问题
I am trying to execute a pig script with around 30 million data and I am getting the below heap space error:
> ERROR 2998: Unhandled internal error. Java heap space
>
> java.lang.OutOfMemoryError: Java heap space
> at java.util.Arrays.copyOf(Arrays.java:2367)
> at java.lang.AbstractStringBuilder.expandCapacity(AbstractStringBuilder.java:130)
> at java.lang.AbstractStringBuilder.ensureCapacityInternal(AbstractStringBuilder.java:114)
> at java.lang.AbstractStringBuilder.append(AbstractStringBuilder.java:415)

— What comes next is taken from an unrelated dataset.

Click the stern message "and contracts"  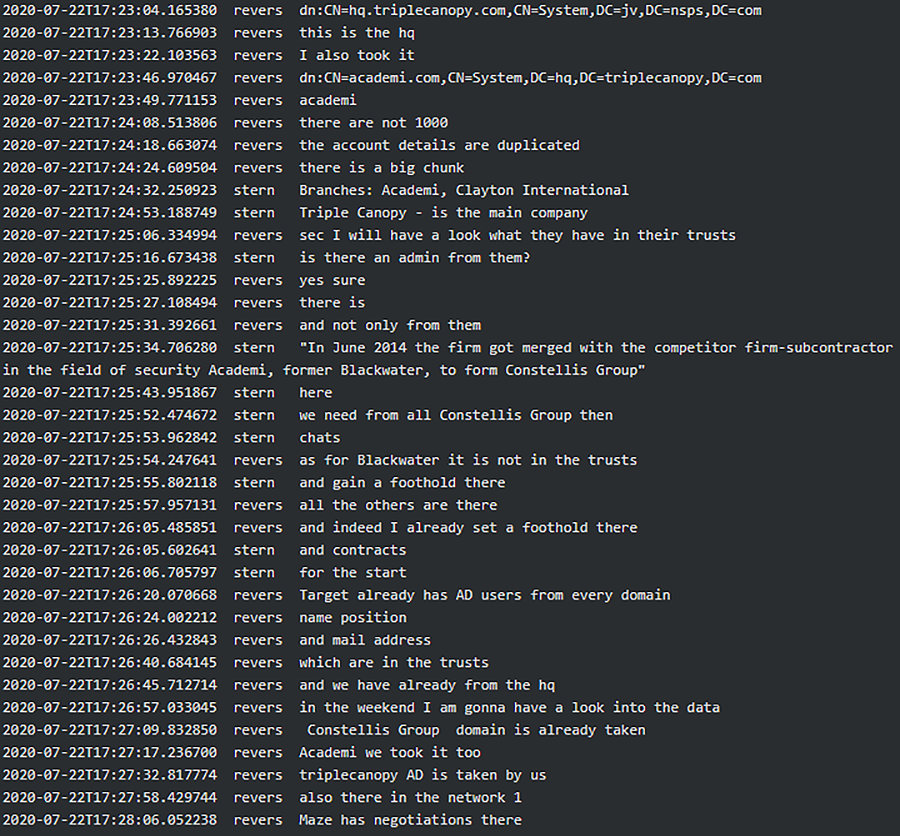click(352, 550)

> at java.lang.StringBuilder.append(StringBuilder.java:132)
> at org.apache.pig.newplan.logical.optimizer.LogicalPlanPrinter.shiftStringByTabs(LogicalPlanPrinter.java:223)
> at org.apache.pig.newplan.logical.optimizer.LogicalPlanPrinter.depthFirst(LogicalPlanPrinter.java:108)

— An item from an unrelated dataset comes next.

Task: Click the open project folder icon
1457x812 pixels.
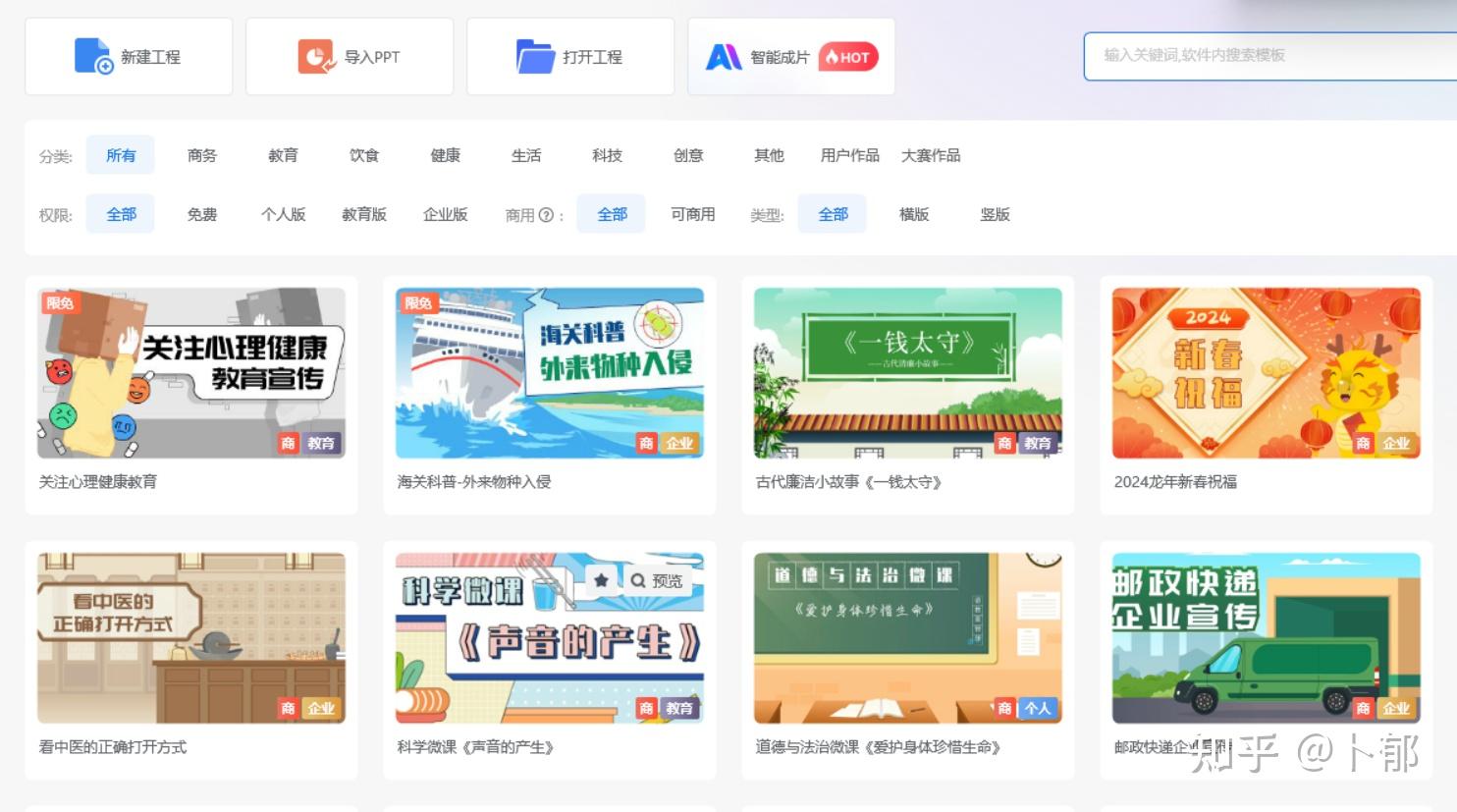Action: tap(536, 56)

> at org.apache.pig.newplan.logical.optimizer.LogicalPlanPrinter.depthFirst(LogicalPlanPrinter.java:102)
> at org.apache.pig.newplan.logical.optimizer.LogicalPlanPrinter.depthFirst(LogicalPlanPrinter.java:102)
> at org.apache.pig.newplan.logical.optimizer.LogicalPlanPrinter.depthFirst(LogicalPlanPrinter.java:102)
> at org.apache.pig.newplan.logical.optimizer.LogicalPlanPrinter.depthFirst(LogicalPlanPrinter.java:102)
> at org.apache.pig.newplan.logical.optimizer.LogicalPlanPrinter.depthFirst(LogicalPlanPrinter.java:102)
> at org.apache.pig.newplan.logical.optimizer.LogicalPlanPrinter.depthFirst(LogicalPlanPrinter.java:102)
> at org.apache.pig.newplan.logical.optimizer.LogicalPlanPrinter.depthFirst(LogicalPlanPrinter.java:102)
> at org.apache.pig.newplan.logical.optimizer.LogicalPlanPrinter.depthFirst(LogicalPlanPrinter.java:102)
> at org.apache.pig.newplan.logical.optimizer.LogicalPlanPrinter.depthFirstLP(LogicalPlanPrinter.java:83)
> at org.apache.pig.newplan.logical.optimizer.LogicalPlanPrinter.visit(LogicalPlanPrinter.java:69)
> at org.apache.pig.newplan.logical.relational.LogicalPlan.getLogicalPlanString(LogicalPlan.java:148)
> at org.apache.pig.newplan.logical.relational.LogicalPlan.getSignature(LogicalPlan.java:133)
> at org.apache.pig.PigServer.execute(PigServer.java:1295)
> at org.apache.pig.PigServer.executeBatch(PigServer.java:375)
> at org.apache.pig.PigServer.executeBatch(PigServer.java:353)
> at org.apache.pig.tools.grunt.GruntParser.executeBatch(GruntParser.java:140)
> at org.apache.pig.tools.grunt.GruntParser.parseStopOnError(GruntParser.java:202)
> at org.apache.pig.tools.grunt.GruntParser.parseStopOnError(GruntParser.java:173)
> at org.apache.pig.tools.grunt.Grunt.exec(Grunt.java:84)
> at org.apache.pig.Main.run(Main.java:607)
> at org.apache.pig.Main.main(Main.java:156)
> at sun.reflect.NativeMethodAccessorImpl.invoke0(Native Method)
> at sun.reflect.NativeMethodAccessorImpl.invoke(NativeMethodAccessorImpl.java:57)
> at sun.reflect.DelegatingMethodAccessorImpl.invoke(DelegatingMethodAccessorImpl.java:43)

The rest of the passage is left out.